Just a few days in and I got stuck already. It sounds easy to pick a prompt and write for ten minutes. But other things take over and you end up struggling for ideas.One feels too trivial, the other too complex for a ten minute piece. Shall I write about winter? Oh, com’on. Then I add a nice picture of a leaf on the floor and I’m done. Nope.

Shall I write about the latest show on Netflix? Don’t know, to say what? That I like it and it’s brilliant? Nope

How about the lady on the other side of the team in this warm November Saturday morning. Reading a newspaper while we slide through a sleepy Vienna. Nope.
I gave myself he freedom to ramble as much as I like on this writing project. If my thoughts side track, I’ll just follow. I also allow myself to go meta, just like now. Why not. It makes sense.

I woke up at 6:30 to be early at the gym. I also wanted to drop a parcel at the post office on the way. Too bad I’m not in sync with this city yet. Both the gym and the post office will open at 9:00. So now I’m on my way to breakfast, rearranging my schedule for the day.

Days like today are difficult.

Repetita Juvant

Stories get better over time. When every single detail gets polished, the flow of events is smoother, the pauses are well calibrated. This simple principle makes a difference in every type of story; from simple presentations to keynotes, repetitions, better say rehearsals, change dramatically the final performance.
So if this increase of quality benefits the casual listener, the same cannot be said for the unfortunate person who happens to hear the story over and over again.I have found myself telling episodes so many times that they feel like legends. 

At the same time it happens to me to hear the same story multiple times from other people. I believe that friendship is not just being able to cope with the reappearance of episodes, it goes one step further. Knowing where the other person is going to take the story to, allows to help the conversation with well a placed assist. The best wins require team play and assists are the true essence of team play.

So if you really care about someone, and you hear the same old story coming up again, think about how to place the best assist. You know, even the most boring sermon required heart to be written.

Modern Absurd

When my grandfather was forty or so, was diagnosed with a gastric ulcer. At that time, in the 60s, the way to treat such disease was pretty straightforward: they used to chop off the entire stomach, and that was it. That resulted in my grandfather eating bread soaked in milk for years until his body was able again to digest more complex food.

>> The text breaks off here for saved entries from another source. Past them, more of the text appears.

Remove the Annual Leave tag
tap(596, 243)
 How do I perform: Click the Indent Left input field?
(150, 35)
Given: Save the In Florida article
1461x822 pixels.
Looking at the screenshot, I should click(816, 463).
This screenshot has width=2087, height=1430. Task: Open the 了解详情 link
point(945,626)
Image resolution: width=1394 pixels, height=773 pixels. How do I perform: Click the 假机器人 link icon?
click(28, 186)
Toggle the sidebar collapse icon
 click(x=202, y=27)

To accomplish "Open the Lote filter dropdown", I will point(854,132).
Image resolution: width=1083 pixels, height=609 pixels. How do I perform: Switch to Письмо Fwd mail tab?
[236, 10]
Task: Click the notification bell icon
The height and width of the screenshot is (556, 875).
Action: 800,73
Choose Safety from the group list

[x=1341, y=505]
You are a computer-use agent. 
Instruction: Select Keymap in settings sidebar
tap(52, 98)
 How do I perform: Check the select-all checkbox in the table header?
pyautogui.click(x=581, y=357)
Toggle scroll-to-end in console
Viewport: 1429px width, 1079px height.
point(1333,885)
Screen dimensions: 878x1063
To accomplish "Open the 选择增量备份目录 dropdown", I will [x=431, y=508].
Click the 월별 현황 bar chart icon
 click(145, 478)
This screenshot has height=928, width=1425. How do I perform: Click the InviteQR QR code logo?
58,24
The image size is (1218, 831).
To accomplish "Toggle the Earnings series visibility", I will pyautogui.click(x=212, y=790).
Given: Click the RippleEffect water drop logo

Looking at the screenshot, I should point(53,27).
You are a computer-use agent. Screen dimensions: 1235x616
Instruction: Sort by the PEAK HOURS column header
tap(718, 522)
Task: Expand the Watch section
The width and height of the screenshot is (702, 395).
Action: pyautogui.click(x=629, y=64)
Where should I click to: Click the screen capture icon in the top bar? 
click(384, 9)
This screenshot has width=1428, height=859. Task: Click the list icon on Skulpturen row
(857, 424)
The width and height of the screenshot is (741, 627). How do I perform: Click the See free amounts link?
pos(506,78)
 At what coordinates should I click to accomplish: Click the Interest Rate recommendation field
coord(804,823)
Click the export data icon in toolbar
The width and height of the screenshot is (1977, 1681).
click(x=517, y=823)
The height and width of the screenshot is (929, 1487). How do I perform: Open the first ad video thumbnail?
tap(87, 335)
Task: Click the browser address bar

At the age of twenty-nine I was diagnosed with the same disease. I swallowed one big pill every day for a week, and that was it. The little bug was eradicated forever, gone, adios.

When my grandparents moved from Sicily to the north of Italy, their possessions were limited to the rags they were wearing. They farmed a family out of the dirt they were plowing, and my mother and I had the opportunity for a higher education.

It didn’t just happen to my family. This story is typical among most of the people I have known in my life, and we should never forget how tough it was to put bread on the table with the good willing of building opportunities for the following generations.

My grandfather also believed that education was the key to social justice, so he did all he could to send us to school. It was very hard convincing him that dropping off college it was the best choice for me. He didn’t live long enough to appreciate that decision, but I’m sure he would be understanding now.

The idea of refusing scientific advancements, taking our status for granted, and see education just as a way to find a job is the “modern absurd.”